From the lab of Dr. P. Hande Ozdinler, a researcher at the Les Turner ALS Research and Patient Center at Northwestern Medicine, comes a breakthrough in ALS research.
Research performed by Javier Jara, Ph.D. and Baris Genc, Ph.D., under the direction of Dr. Ozdinler have found that the loss of a gene linked to Parkinson’s disease exposes motor neurons in the brain to increased stress and leads to neurodegeneration. The study is published in the journal Cerebral Cortex.
The researchers created a mouse model that lacked a gene, called UCHL1, which has been identified as a rare cause of Parkinson’s disease and is characterized by loss of upper motor neurons. Upper motor neurons link the brain and spinal cord and are also lost in ALS.

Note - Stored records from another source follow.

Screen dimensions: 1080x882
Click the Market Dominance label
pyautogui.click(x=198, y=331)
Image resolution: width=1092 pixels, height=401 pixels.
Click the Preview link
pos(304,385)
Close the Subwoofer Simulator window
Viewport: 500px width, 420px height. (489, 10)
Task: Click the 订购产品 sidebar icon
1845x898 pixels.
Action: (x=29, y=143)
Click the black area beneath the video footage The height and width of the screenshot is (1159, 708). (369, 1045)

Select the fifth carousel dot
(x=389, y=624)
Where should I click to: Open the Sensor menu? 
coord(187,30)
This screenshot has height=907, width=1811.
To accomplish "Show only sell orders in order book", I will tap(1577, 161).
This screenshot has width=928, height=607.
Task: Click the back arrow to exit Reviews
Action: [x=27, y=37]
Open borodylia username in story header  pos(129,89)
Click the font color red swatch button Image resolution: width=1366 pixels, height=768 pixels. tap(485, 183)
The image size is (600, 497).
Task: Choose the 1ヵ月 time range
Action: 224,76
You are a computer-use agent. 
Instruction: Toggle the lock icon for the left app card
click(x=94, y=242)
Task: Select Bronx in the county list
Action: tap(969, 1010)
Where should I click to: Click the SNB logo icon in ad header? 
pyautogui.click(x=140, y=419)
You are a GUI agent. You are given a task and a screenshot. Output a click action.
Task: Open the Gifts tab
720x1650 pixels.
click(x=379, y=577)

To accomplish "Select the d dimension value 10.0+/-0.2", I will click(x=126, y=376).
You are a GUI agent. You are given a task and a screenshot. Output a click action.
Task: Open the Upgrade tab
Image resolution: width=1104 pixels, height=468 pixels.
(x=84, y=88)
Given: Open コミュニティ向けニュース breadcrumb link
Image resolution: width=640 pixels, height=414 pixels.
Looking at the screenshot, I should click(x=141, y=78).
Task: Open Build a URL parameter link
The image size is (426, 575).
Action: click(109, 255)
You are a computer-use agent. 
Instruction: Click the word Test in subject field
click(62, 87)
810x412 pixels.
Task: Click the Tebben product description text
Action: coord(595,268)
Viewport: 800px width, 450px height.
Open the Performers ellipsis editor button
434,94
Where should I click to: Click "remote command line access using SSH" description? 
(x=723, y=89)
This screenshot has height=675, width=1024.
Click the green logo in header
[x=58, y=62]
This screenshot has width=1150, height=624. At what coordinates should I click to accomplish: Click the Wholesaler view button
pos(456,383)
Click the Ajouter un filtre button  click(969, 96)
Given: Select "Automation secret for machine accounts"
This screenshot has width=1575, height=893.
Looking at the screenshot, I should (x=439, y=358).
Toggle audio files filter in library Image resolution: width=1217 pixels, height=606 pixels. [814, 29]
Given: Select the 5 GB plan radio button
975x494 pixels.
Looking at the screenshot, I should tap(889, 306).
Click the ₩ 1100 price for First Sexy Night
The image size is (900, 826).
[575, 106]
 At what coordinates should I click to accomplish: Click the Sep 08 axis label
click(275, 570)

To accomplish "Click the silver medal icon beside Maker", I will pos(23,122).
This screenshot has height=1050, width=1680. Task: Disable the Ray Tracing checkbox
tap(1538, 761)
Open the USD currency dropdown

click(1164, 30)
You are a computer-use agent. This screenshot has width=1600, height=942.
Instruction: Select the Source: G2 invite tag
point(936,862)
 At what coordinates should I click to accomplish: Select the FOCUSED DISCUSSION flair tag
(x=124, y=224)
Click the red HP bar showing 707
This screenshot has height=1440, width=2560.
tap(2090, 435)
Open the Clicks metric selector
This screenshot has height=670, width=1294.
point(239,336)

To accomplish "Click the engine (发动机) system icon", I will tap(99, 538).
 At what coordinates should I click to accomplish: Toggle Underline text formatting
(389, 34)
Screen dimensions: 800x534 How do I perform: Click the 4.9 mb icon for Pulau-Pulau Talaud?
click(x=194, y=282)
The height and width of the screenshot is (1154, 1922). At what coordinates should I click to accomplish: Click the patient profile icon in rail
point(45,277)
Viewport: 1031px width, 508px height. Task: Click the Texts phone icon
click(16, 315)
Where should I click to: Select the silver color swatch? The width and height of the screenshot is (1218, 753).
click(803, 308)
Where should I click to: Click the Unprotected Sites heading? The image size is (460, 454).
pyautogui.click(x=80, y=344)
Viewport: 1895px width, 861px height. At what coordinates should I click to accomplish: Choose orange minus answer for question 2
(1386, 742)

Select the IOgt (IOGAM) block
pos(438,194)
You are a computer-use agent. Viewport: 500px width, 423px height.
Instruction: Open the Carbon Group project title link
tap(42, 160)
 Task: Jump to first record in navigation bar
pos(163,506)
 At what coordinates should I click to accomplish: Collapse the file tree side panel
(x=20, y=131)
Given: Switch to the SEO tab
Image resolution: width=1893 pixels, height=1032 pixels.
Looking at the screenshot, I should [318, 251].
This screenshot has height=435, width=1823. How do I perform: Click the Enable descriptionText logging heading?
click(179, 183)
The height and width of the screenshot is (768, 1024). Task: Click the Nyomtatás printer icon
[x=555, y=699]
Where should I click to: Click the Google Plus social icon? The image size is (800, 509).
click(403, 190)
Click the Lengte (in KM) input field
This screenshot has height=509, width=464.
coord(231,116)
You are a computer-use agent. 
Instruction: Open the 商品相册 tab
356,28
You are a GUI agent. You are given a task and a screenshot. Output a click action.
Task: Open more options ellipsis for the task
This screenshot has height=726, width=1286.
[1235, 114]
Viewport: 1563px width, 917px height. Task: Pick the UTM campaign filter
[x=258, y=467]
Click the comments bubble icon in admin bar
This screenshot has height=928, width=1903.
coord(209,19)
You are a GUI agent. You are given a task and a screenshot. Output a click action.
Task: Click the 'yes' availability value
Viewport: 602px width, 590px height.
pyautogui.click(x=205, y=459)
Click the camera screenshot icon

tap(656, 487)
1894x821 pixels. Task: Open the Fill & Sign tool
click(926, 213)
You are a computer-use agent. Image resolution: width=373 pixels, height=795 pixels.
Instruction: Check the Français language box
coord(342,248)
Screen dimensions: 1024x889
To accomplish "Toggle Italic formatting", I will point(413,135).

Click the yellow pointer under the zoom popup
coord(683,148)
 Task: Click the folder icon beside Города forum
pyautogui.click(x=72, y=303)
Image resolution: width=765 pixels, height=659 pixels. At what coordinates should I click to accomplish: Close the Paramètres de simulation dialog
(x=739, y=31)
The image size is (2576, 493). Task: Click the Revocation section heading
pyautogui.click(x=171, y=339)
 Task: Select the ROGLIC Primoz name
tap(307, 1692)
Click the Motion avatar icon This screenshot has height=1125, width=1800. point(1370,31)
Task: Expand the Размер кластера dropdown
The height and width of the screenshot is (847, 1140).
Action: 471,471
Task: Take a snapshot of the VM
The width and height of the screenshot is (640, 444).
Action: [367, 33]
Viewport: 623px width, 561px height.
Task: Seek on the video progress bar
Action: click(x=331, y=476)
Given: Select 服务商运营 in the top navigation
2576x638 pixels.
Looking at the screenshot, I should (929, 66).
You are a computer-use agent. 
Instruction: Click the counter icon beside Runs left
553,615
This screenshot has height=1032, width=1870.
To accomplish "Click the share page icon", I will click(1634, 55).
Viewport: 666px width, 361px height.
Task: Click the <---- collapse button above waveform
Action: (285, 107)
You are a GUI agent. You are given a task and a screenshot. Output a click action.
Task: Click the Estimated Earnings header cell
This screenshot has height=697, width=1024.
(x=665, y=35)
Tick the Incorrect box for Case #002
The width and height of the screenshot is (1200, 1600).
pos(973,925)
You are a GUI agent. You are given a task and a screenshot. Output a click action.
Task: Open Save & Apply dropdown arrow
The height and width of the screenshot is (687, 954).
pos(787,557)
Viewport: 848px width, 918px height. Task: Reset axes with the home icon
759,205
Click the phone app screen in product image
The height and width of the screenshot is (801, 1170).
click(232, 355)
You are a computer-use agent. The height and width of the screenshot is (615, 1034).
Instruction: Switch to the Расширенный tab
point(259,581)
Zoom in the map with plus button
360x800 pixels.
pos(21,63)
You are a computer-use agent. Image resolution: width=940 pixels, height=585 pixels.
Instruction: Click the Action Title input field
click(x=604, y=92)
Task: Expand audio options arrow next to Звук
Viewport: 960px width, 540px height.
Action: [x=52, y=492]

From studying the mice lacking the gene, the researchers found selective vulnerability of upper motor neurons. Degeneration of these neurons was accompanied by signs of stress in part of the cell’s protein quality control system, called the endoplasmic reticulum (ER), suggesting this may contribute to development of the disease.
This new mouse model will help unravel the molecular mechanisms of brain motor neuron vulnerability and may be useful for testing compounds to improve brain motor neuron health.
New Research Breakthrough
A small group of elusive neurons in the brain’s cortex play a big role in ALS, but the neurons have always been difficult to study because there are so few of them and they look so similar to other neurons in the cortex. In a new preclinical study, Dr. P. Hande Ozdinler isolated the motor neurons in the brain that die in ALS and, for the first time, dressed them in a green fluorescent jacket. Now they’re impossible to miss and easy to study.